This study, which is the first to utilise error grid analysis for eGFR based clinical outcomes, demonstrated that PoC analysers aligned the majority of participant samples to the correct CI-AKI risk category and reassuringly no high-risk cases would have been missed with two of the three PoC devices.

The need for efficient workflow and rapid turn-around of contrast-enhanced diagnostic imaging studies supports the introduction of PoC creatinine testing [15], [22]. However, due to previous concerns around the accuracy of PoC creatinine technology, it is yet to make its way into mainstream use. Further evidence is required of the feasibility and practicality of embedding this technology into clinical practice.

Robustness of findings

This study was conducted in a phlebotomy setting and the patients may not wholly represent those referred for contrast-enhanced imaging. Despite the stratification of participants, only one quarter of samples in the present study demonstrated an abnormal kidney function (eGFR<60); however, this is comparable with other studies [14], [25] and considered a sufficient spread to review the appropriateness of PoC for clinical practice in the diagnostic imaging context.

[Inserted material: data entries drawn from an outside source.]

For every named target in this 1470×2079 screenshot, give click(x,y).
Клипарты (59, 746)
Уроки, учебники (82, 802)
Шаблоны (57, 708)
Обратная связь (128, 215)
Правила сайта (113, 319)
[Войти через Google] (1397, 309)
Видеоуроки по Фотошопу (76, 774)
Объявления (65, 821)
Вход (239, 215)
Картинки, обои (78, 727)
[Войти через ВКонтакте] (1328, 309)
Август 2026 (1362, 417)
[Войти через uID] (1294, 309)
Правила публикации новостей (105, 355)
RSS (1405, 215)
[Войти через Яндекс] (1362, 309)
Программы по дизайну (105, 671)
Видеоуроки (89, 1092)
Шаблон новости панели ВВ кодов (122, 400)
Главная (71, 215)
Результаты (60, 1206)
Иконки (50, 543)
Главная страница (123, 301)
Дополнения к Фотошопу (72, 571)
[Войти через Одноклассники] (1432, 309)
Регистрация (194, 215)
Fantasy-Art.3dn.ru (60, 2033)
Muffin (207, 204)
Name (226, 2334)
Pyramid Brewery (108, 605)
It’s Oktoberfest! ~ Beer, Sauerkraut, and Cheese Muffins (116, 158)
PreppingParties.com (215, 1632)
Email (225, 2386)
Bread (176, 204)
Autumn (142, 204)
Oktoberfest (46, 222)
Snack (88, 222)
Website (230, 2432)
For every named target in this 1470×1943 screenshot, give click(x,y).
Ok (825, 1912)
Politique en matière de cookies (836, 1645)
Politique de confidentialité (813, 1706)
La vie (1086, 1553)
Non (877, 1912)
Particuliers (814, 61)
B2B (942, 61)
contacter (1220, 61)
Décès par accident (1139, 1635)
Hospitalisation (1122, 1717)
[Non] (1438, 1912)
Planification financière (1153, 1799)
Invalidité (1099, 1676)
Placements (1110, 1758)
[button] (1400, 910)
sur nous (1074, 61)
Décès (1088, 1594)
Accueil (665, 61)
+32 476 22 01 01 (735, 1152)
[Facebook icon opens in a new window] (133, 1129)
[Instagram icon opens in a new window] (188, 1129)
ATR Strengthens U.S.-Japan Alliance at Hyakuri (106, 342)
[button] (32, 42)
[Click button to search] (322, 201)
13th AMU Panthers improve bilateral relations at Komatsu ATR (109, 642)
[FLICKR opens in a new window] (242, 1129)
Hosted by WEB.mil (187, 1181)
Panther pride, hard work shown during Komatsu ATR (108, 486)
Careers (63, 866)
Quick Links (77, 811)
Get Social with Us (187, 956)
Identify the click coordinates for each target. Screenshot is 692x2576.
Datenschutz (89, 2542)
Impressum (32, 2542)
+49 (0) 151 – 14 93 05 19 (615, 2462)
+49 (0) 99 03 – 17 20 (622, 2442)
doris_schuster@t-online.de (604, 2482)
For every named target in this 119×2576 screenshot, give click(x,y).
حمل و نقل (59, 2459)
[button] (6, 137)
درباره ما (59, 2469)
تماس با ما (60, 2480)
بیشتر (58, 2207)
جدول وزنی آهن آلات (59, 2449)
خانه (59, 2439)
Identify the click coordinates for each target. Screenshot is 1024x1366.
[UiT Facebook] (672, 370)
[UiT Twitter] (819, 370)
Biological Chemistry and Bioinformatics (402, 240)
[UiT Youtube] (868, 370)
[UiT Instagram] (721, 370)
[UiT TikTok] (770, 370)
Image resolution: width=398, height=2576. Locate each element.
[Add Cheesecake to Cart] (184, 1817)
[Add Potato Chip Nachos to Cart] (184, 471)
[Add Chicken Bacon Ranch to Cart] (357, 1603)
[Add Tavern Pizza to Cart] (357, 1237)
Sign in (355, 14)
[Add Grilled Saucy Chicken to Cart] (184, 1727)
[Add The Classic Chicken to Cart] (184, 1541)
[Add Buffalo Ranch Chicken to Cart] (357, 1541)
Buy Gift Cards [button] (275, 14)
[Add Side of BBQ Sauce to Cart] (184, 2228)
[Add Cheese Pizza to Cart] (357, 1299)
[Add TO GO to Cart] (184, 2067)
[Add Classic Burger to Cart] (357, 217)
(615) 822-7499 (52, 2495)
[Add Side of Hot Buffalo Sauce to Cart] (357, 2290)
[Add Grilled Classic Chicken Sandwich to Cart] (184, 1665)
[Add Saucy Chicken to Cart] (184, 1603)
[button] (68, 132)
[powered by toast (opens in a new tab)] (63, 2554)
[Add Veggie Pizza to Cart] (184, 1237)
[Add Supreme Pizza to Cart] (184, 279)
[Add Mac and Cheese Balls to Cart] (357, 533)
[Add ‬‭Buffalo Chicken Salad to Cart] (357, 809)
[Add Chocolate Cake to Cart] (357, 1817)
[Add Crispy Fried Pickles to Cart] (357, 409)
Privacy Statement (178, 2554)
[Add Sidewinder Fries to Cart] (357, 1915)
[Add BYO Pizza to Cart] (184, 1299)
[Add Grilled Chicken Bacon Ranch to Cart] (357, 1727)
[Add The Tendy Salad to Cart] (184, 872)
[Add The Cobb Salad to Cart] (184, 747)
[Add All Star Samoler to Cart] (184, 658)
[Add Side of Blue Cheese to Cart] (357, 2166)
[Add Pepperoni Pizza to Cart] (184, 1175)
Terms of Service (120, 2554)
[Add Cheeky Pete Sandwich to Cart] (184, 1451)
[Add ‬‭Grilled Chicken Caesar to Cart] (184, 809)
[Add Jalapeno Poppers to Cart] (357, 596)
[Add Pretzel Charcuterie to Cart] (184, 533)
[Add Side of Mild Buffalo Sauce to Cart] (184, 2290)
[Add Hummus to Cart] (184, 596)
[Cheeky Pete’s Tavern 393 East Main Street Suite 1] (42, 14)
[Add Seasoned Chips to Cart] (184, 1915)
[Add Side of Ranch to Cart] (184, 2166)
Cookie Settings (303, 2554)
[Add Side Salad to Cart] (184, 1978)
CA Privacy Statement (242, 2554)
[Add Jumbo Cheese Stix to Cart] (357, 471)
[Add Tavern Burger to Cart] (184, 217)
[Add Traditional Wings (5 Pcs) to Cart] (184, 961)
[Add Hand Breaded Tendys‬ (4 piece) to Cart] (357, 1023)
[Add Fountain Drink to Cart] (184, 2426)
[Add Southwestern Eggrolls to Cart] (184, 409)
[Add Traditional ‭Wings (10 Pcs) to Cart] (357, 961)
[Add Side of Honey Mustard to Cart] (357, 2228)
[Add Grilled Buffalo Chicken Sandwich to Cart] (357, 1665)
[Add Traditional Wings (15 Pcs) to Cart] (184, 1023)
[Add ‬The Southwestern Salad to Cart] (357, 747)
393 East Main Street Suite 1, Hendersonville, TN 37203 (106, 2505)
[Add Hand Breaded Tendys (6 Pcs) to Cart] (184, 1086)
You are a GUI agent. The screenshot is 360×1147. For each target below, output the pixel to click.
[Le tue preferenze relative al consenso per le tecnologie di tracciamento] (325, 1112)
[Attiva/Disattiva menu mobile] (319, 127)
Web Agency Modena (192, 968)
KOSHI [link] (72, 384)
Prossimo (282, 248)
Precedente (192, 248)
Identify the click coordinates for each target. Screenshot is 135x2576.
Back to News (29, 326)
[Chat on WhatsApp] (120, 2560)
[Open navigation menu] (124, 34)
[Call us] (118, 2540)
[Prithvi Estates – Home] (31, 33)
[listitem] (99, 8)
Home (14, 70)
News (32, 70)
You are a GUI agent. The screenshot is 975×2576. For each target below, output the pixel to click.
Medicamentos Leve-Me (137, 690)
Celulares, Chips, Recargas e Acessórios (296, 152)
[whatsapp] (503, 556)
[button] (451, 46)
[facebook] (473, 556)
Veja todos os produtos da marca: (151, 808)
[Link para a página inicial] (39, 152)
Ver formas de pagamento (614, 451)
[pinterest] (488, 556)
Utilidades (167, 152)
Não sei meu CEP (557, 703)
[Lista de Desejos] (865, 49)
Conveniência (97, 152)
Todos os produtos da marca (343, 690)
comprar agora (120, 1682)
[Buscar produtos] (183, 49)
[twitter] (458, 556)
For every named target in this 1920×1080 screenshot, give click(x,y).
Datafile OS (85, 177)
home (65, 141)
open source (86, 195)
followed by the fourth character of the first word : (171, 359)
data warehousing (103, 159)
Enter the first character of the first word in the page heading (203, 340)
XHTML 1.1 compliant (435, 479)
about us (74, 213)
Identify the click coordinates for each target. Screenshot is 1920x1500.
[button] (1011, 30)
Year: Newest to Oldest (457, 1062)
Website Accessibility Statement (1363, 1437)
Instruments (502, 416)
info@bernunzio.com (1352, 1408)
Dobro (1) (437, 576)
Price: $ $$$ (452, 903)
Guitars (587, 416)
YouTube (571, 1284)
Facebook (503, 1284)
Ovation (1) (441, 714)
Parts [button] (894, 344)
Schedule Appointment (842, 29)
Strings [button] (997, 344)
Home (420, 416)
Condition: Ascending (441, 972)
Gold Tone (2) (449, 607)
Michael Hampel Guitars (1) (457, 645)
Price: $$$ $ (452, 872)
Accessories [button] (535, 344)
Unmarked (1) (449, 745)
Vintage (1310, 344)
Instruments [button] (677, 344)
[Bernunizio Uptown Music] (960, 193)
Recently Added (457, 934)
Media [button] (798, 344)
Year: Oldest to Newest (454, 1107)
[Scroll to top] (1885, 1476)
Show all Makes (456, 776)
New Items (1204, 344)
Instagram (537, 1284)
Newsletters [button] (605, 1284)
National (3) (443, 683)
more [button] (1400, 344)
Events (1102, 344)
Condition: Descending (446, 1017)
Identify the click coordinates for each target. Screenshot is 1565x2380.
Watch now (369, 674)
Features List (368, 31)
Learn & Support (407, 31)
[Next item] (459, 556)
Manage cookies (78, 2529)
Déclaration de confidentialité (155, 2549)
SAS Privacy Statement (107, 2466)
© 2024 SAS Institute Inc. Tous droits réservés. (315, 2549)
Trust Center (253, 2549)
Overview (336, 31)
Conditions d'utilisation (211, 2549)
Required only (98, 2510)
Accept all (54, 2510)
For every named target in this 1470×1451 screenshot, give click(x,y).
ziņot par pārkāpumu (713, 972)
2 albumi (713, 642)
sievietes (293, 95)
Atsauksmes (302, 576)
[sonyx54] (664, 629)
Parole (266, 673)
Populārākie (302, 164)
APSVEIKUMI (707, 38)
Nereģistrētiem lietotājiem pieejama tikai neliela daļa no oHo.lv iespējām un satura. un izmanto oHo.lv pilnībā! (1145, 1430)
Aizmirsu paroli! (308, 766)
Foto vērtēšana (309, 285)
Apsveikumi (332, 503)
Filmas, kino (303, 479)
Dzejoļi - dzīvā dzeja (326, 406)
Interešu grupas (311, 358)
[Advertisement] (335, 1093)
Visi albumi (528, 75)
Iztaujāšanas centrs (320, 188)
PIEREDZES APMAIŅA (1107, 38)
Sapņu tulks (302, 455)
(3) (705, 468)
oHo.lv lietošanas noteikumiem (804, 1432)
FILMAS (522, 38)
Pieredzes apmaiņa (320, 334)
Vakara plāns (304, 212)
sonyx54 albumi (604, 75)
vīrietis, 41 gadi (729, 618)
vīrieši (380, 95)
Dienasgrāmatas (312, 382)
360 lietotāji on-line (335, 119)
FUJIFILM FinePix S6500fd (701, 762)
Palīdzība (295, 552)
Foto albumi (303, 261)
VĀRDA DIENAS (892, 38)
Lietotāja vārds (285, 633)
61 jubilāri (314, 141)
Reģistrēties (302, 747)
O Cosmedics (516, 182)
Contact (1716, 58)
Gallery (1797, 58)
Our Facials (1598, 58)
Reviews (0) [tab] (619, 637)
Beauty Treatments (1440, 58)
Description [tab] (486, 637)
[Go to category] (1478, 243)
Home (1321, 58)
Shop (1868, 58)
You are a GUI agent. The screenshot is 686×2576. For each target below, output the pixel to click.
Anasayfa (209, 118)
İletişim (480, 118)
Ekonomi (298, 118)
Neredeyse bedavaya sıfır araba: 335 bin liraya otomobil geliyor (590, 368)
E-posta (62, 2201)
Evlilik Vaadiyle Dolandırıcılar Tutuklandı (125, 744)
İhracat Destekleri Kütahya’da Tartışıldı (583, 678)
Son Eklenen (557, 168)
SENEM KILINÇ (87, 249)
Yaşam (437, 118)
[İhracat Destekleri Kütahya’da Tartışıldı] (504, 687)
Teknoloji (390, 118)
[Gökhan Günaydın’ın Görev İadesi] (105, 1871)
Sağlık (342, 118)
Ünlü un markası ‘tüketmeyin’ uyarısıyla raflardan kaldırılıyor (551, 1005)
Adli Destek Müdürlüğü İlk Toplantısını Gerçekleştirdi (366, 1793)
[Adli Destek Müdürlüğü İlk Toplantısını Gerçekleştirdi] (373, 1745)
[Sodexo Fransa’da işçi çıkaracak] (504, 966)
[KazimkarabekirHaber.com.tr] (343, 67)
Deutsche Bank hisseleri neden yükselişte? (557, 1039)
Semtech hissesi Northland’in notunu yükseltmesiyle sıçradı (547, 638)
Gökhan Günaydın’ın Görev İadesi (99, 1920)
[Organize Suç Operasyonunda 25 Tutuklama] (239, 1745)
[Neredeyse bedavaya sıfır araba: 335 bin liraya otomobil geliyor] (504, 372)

This was not a formal method evaluation study, as required for introduction into routine practice, but focussed on exploring the clinical impact of using POCT compared to use of the laboratory. The study was limited to the assessment of bias, total error and clinical performance of the devices in relation to creatinine and eGFR. Precision, interference, cross-reactivity, linearity and quantitation limits of PoC analysers have not been investigated and are outside the scope of this study. The analytical goal for total allowable error in creatinine measurements is derived from repeated measurements, which was not possible in this study. The analysis is therefore limited to reporting the total analytical error and the performance goal for eGFR was defined as the key outcome.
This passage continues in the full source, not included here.